Through Lucy’s connections to the Russian aristocracy, particularly to the Muravyev family, the Atkinsons were competent to visit many of the exiled Decembrists who had been sent to Siberia by Nicholas I. These included Mattvei Muravyev-Apostol, the Bestuchev brothers and many others. Thomas had planned to write his given book roughly the Siberian exiles, but he died, at Lower Walmer, Kent, on 13 August 1861 back it could be started.
The seven years that Thomas and Lucy Atkinson spent travelling in Siberia and Central Asia was one of the greatest travel sagas of the nineteenth century. They visited many places that had never before been visited by Europeans. During their first long journey together, for example, they travelled from Moscow to Barnaul in the Altai region, before heading south across the Kazakh Steppes to the Zhetysu or Semirechye region of Eastern Kazakhstan. It was here, in the little Cossack outpost of Kapal, that their son, Alatau Tamchiboulac Atkinson was born upon 4 November 1848. Despite creature born at the introduction of a unfriendly winter upon the steppe, he survived.

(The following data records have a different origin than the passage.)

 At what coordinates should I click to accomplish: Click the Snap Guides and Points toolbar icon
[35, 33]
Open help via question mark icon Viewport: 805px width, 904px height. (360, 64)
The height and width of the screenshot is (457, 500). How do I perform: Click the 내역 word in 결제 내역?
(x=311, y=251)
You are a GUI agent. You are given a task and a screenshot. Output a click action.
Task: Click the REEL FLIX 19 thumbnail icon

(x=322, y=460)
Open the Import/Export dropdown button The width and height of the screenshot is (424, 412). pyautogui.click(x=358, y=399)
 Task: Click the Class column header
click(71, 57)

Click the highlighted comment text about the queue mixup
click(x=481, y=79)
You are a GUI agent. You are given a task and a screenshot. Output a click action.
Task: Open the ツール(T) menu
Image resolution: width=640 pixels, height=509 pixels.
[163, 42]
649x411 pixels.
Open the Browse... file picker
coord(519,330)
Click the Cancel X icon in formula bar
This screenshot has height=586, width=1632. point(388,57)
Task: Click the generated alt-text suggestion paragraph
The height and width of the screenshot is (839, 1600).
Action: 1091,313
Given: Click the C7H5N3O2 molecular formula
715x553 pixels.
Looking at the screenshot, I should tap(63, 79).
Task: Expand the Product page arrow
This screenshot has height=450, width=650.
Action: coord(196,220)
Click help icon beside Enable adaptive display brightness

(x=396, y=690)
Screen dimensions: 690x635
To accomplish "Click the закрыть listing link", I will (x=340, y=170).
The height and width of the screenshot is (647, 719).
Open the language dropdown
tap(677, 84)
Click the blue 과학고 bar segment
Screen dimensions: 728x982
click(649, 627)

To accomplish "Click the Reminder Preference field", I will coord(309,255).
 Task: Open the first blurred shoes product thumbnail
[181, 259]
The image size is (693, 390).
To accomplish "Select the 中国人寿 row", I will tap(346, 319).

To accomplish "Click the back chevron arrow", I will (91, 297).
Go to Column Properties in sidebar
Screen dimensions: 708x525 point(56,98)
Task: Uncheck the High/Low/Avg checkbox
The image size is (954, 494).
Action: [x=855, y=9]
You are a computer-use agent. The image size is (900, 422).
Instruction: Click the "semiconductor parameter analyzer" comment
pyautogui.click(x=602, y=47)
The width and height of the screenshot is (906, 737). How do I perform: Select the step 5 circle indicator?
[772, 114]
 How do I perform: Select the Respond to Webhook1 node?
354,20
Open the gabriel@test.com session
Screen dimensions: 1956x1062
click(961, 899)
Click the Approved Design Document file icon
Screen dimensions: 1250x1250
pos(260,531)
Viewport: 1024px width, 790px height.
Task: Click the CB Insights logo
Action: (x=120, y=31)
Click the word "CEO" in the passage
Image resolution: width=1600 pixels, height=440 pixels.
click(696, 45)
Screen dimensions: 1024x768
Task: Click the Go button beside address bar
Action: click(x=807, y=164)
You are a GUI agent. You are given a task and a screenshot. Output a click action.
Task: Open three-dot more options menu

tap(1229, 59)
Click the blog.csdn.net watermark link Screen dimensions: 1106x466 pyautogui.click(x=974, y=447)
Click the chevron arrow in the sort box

Between September 1848 following they arrived in Kopal and September the in imitation of year when they arrived put in the works to in Barnaul, Thomas and Lucy systematically visited all the river valleys of the Djungar Alatau – becoming the first Europeans ever to visit these regions. Later they made extensive journeys in eastern Siberia, Mongolia and Djungaria.
In auxiliary to Thomas’s two books, Lucy furthermore wrote a book: Recollections of Tartar Steppes, which is one of the earliest – and most entertaining – travel books ever written by a woman. Thomas’ paintings can be found in the collections of the Victoria and Albert Museum, the Hermitage Museum in St Petersburg, the Pushkin Museum in Moscow, the V I Surikov Museum in Krasnoyarsk and in the dining room at the Royal Geographical Society in London. His descriptions of activity in the Central Asia steppes are unrivalled and his paintings of the leaders of the Kazakhs at that epoch are unique.
Thomas was twice married; first to Rebecca Mercer in 1819 and the second time, in 1848, to Lucy Finley. On 13 June 1863, two years after Thomas’ death, Lucy was fixed a civil list income of £100. Thomas’ son by his first wife, John William Atkinson, who died in Hamburg upon 3 April 1846, aged 23, was a marine painter. Alatau, his son by Lucy, was educated at Rugby considering a public subscription to pay his fees. In 1869 Alatau emigrated to Hawaii, where he became editor of the Hawaiian Gazette, director of education for the islands and forward-looking organizer of the territory’s first census. He died in 1906.